(Saved data entries)
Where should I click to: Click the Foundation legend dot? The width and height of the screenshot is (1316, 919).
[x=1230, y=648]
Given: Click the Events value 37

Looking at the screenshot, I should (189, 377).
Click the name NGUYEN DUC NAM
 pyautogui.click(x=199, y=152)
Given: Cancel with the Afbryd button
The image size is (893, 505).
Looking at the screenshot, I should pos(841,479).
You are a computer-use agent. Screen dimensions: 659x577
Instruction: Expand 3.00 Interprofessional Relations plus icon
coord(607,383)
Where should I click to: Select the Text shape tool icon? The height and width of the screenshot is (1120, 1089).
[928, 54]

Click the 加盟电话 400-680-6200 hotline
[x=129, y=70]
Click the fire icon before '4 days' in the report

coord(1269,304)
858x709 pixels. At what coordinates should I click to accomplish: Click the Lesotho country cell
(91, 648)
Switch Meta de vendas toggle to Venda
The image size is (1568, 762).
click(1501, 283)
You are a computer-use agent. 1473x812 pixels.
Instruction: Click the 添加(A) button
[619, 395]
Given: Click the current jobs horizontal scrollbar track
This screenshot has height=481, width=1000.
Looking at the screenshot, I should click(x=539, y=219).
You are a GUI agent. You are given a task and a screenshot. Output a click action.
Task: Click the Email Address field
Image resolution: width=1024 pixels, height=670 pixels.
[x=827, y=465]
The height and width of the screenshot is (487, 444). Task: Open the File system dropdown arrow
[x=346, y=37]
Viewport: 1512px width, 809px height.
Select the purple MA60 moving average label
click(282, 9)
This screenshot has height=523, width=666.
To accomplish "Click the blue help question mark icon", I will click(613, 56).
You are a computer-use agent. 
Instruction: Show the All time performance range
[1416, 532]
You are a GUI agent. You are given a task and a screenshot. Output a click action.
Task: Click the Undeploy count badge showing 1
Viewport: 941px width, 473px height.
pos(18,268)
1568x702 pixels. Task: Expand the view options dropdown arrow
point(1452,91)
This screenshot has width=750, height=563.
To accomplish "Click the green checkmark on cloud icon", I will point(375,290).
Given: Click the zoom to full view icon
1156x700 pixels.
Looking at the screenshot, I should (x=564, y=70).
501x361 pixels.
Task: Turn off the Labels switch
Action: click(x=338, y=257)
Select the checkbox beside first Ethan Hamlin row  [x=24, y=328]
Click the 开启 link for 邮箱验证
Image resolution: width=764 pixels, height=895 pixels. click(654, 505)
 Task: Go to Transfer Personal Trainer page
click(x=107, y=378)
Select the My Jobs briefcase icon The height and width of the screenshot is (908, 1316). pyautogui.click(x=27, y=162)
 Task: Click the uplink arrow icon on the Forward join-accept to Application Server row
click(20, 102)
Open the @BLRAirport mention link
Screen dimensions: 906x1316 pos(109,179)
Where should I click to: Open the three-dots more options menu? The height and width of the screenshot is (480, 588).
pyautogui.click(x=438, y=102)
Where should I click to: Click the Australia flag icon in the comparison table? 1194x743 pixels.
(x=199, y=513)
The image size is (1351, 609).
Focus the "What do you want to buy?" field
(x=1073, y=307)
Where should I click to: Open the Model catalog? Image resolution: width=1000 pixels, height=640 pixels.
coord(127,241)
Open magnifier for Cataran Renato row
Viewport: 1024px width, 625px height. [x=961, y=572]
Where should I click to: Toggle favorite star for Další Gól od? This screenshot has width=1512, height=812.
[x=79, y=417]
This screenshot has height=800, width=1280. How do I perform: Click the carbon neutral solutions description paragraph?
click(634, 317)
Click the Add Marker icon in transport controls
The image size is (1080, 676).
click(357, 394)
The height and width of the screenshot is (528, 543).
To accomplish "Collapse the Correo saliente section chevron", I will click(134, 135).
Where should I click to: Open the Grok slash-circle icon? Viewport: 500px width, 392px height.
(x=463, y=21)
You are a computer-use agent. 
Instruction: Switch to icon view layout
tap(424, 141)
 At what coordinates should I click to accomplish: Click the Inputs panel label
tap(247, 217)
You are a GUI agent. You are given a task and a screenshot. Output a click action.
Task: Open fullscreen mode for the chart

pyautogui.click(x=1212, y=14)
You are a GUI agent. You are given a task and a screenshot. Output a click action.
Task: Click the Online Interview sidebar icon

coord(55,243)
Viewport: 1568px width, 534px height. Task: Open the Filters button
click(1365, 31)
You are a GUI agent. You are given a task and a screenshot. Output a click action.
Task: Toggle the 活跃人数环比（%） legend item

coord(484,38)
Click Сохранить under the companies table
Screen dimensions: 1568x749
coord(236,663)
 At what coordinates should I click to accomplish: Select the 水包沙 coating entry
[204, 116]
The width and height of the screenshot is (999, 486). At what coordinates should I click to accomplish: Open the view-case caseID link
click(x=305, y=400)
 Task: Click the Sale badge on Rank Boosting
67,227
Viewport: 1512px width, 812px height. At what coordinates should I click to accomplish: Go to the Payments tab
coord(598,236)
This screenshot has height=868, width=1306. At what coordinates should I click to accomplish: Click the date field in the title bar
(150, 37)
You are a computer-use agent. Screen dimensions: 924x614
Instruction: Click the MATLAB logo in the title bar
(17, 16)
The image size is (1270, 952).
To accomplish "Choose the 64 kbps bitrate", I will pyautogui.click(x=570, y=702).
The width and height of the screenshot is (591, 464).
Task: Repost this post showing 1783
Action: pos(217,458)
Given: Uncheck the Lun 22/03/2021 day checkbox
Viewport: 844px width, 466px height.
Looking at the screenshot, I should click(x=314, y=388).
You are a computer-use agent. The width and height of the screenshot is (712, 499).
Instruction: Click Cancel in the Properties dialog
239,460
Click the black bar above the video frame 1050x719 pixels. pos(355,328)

Your assignment:
A reply should hold exactly the lines from the one containing "The image size is (1270, 952)." through the end of the data above, nothing more.

Solution:
The image size is (1270, 952).
To accomplish "Choose the 64 kbps bitrate", I will pyautogui.click(x=570, y=702).
The width and height of the screenshot is (591, 464).
Task: Repost this post showing 1783
Action: pos(217,458)
Given: Uncheck the Lun 22/03/2021 day checkbox
Viewport: 844px width, 466px height.
Looking at the screenshot, I should click(x=314, y=388).
You are a computer-use agent. The width and height of the screenshot is (712, 499).
Instruction: Click Cancel in the Properties dialog
239,460
Click the black bar above the video frame 1050x719 pixels. pos(355,328)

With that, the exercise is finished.